SUPPLIED INFORMATION:
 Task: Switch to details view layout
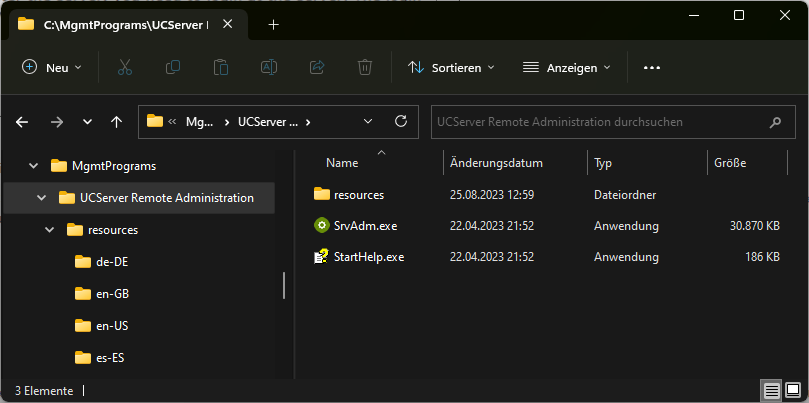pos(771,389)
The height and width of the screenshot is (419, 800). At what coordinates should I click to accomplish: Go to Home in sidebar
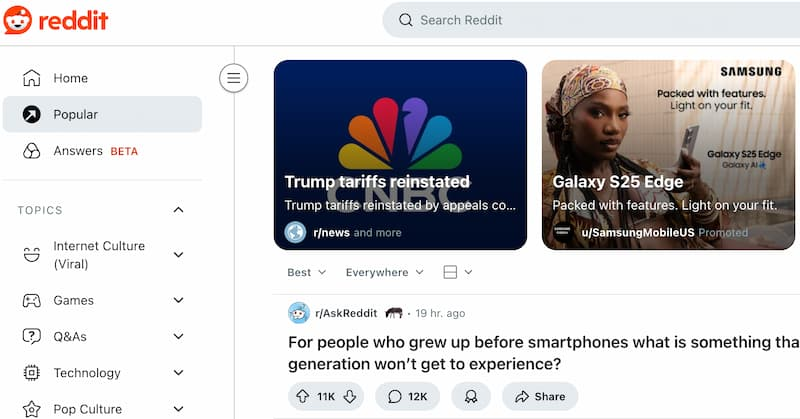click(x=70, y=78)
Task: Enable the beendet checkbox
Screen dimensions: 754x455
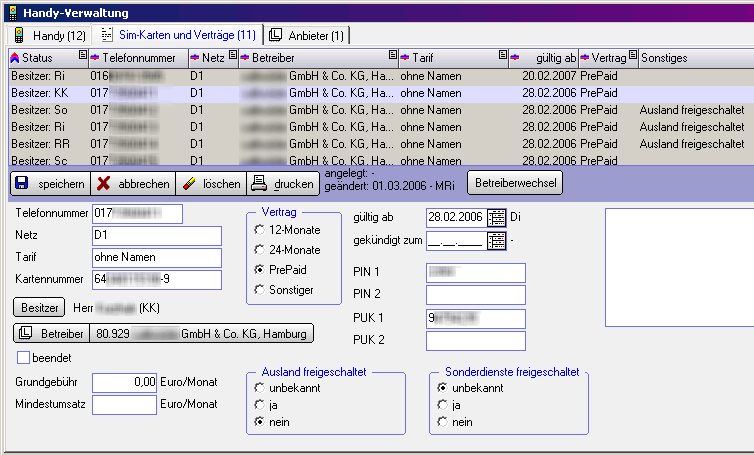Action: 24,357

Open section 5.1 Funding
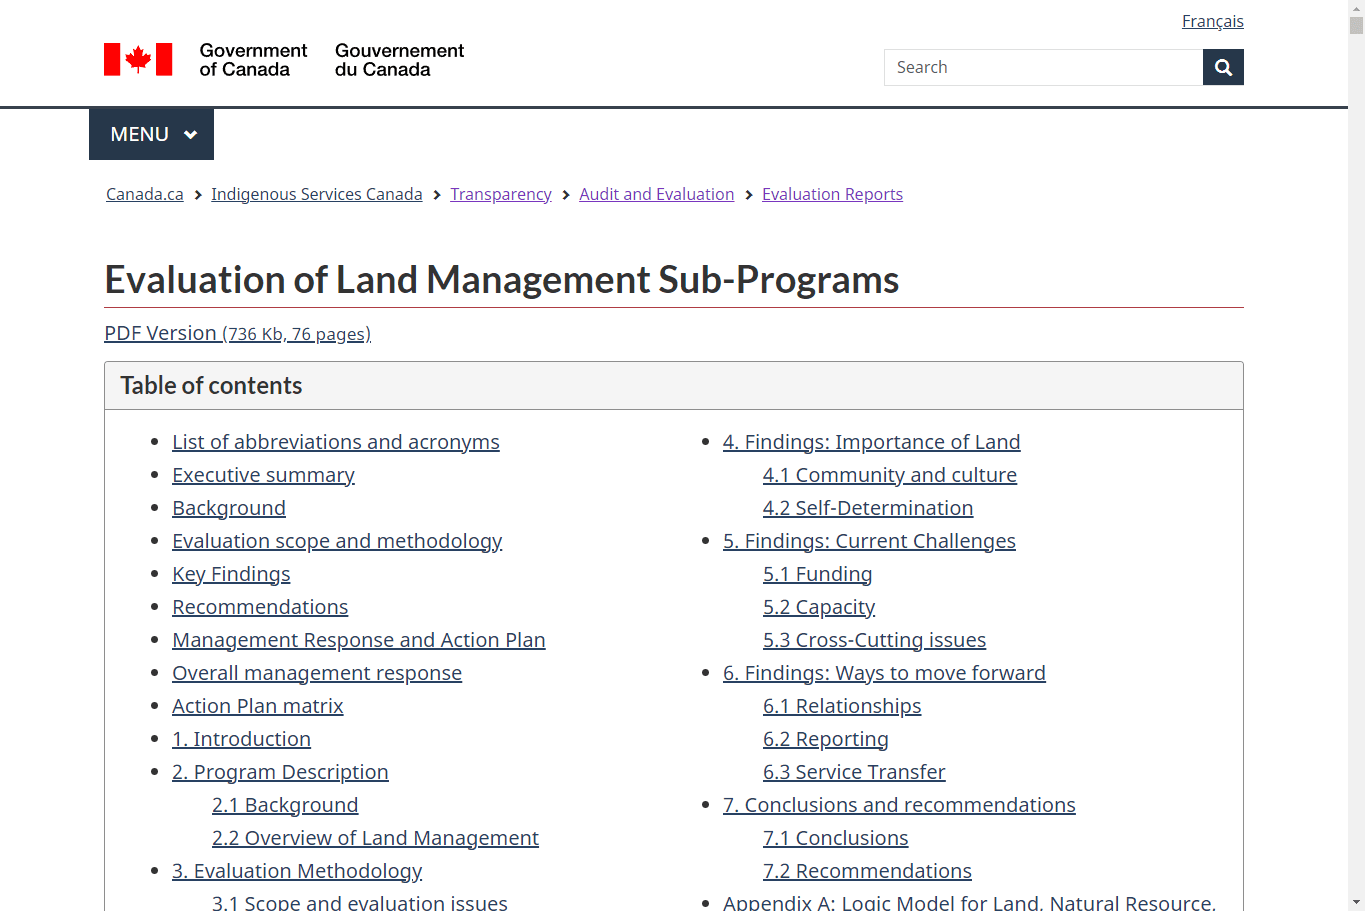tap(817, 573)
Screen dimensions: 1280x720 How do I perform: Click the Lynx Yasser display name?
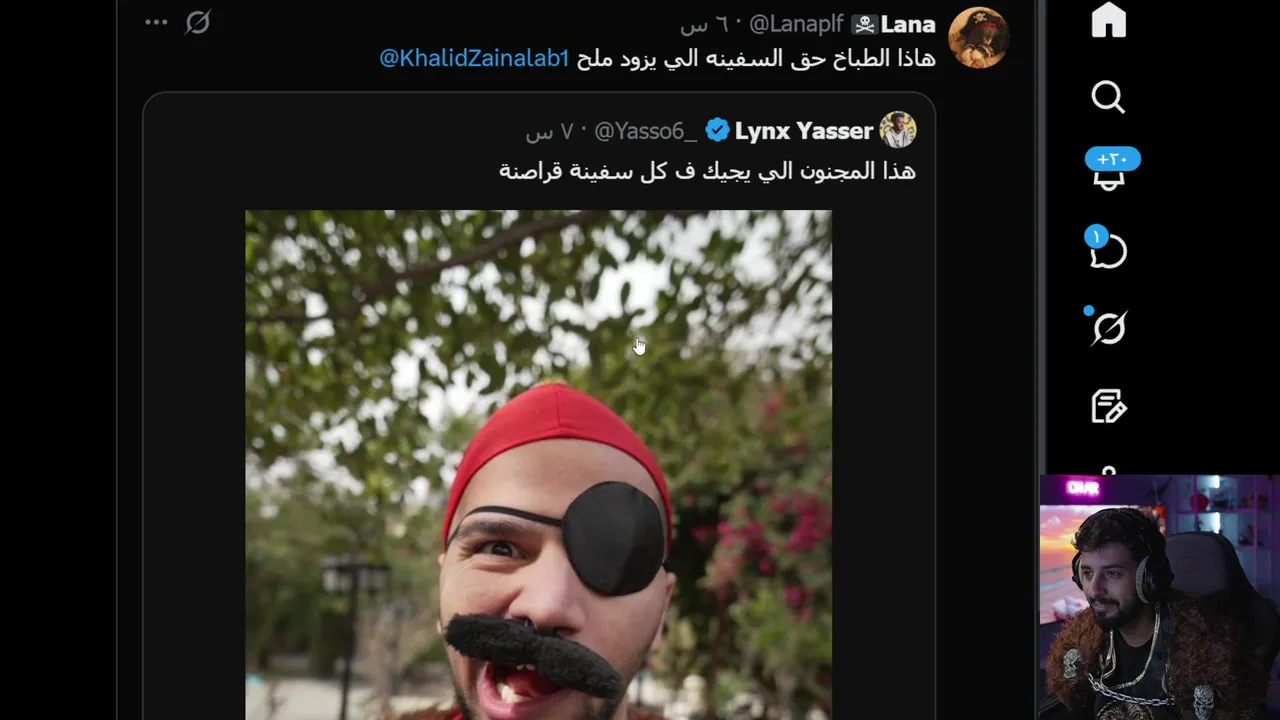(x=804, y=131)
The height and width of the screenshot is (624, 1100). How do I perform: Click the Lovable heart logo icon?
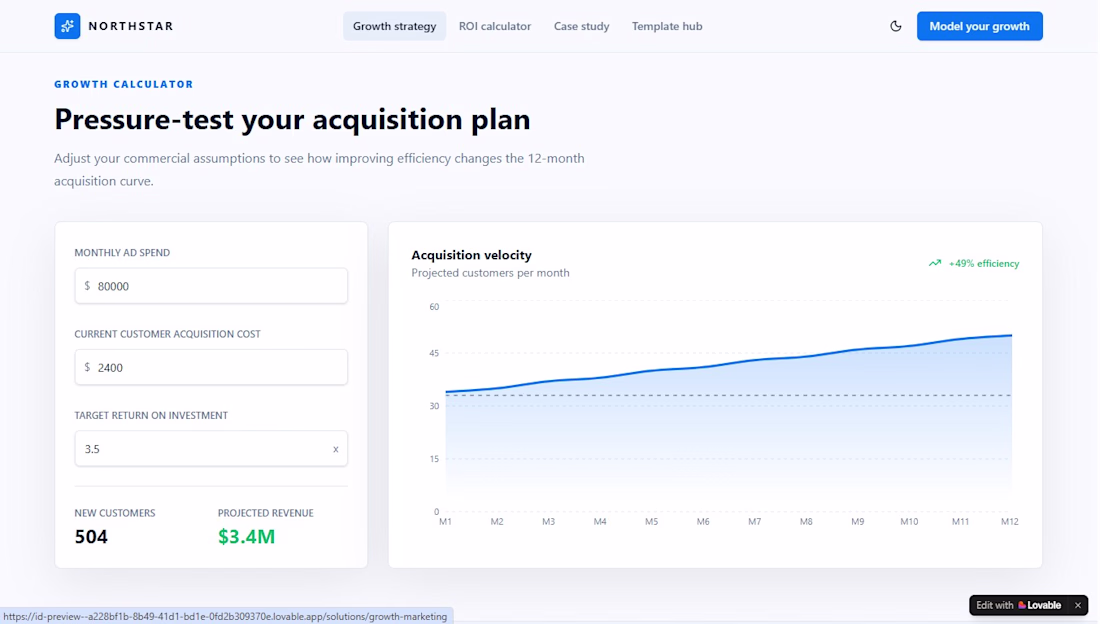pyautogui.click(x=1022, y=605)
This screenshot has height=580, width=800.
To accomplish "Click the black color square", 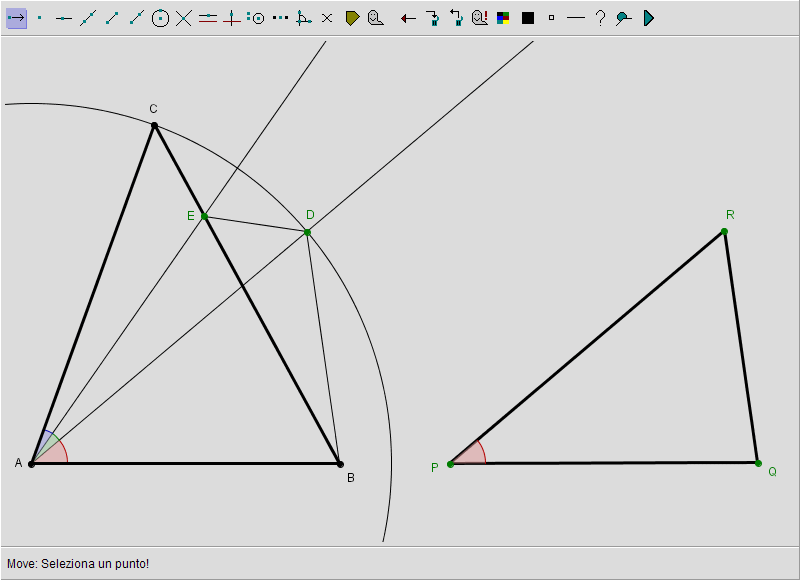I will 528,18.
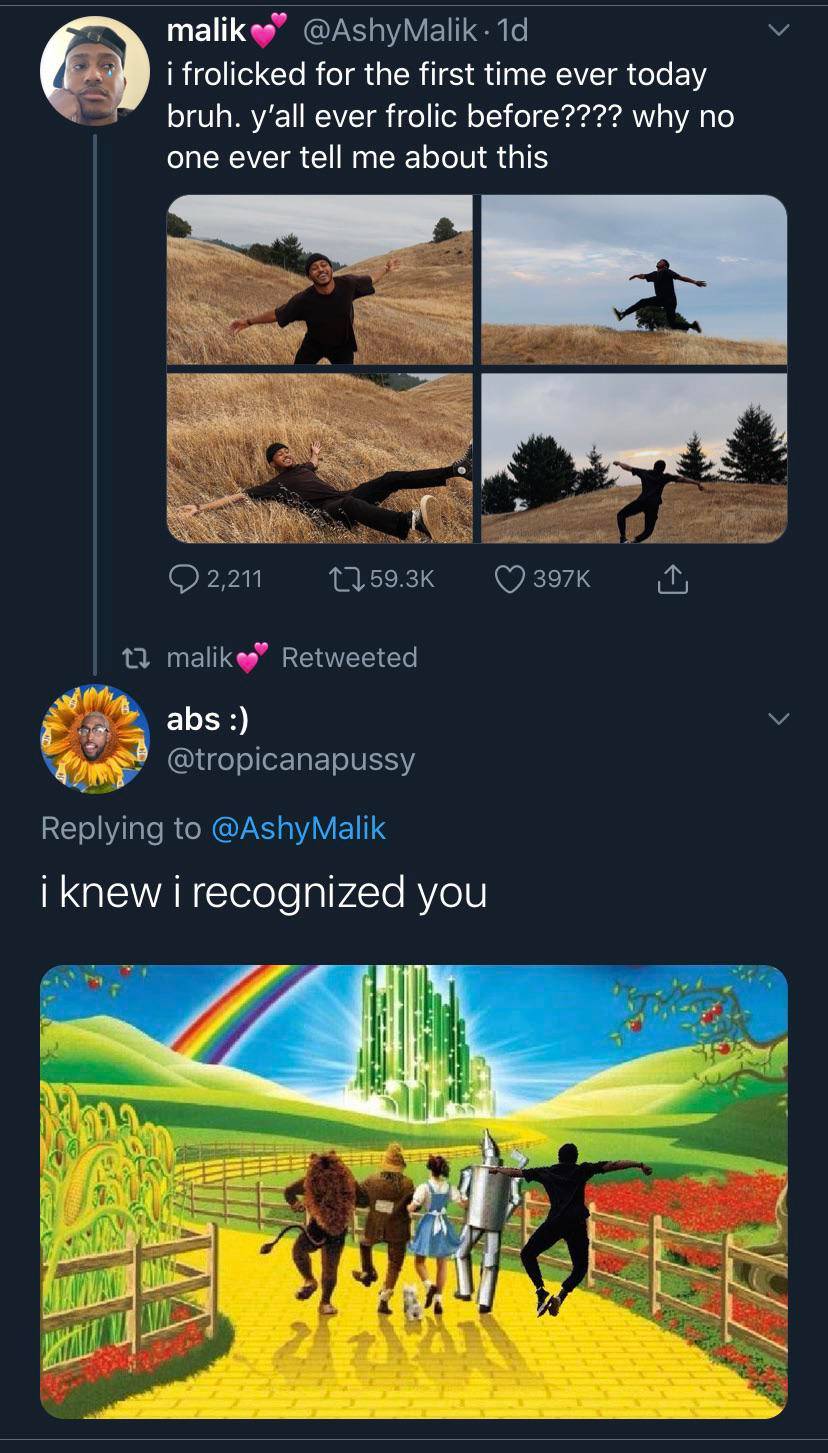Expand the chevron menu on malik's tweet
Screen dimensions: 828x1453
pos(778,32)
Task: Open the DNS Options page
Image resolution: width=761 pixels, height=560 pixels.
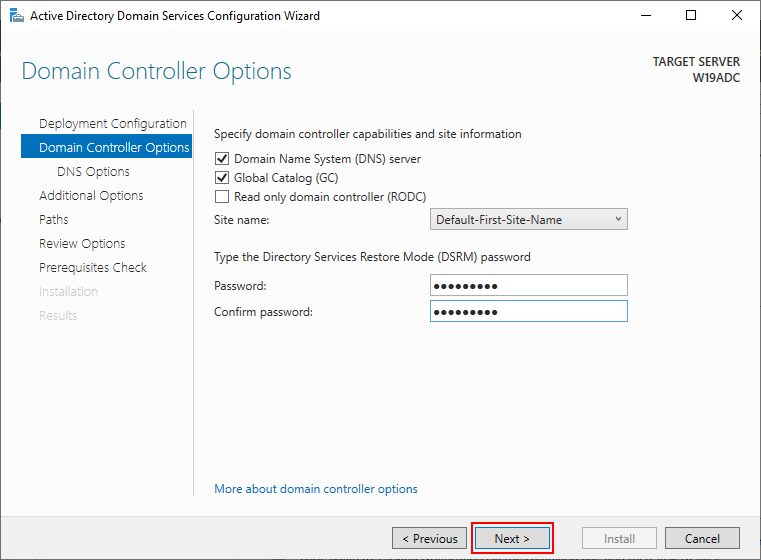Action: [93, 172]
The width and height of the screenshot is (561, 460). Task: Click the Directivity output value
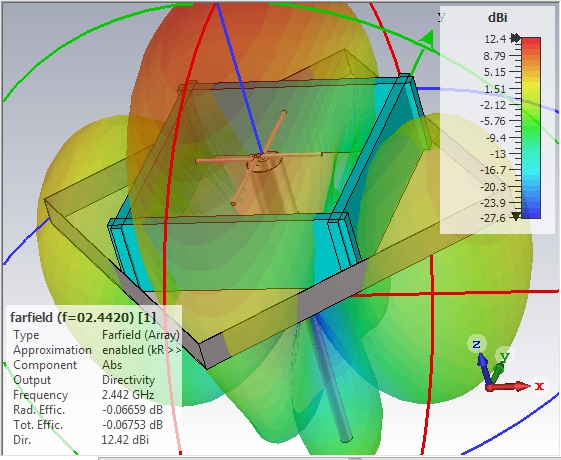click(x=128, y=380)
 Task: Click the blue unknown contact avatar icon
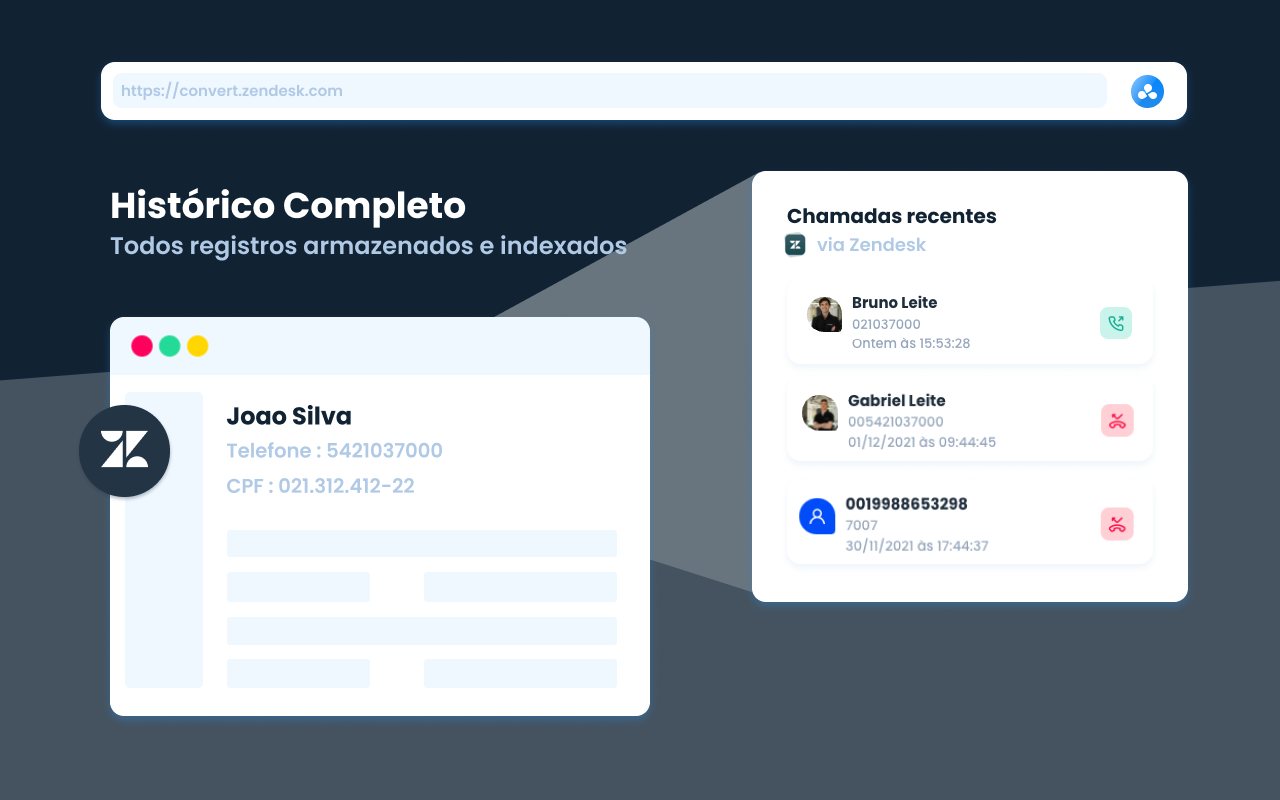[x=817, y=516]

DESCRIPTION OF THE TASK: Above this task is a listing with pictures in it. Retype only the lines from the one containing "Screen dimensions: 754x455" through the one containing "This screenshot has height=580, width=800.", both included, and not the pictures.

EXPECTED OUTPUT:
Screen dimensions: 754x455
Action: 24,357

Open section 5.1 Funding
tap(817, 573)
Screen dimensions: 1280x720 How do I perform: Click the Lynx Yasser display name?
(x=804, y=131)
The height and width of the screenshot is (624, 1100). How do I perform: Click the Lovable heart logo icon?
pyautogui.click(x=1022, y=605)
This screenshot has height=580, width=800.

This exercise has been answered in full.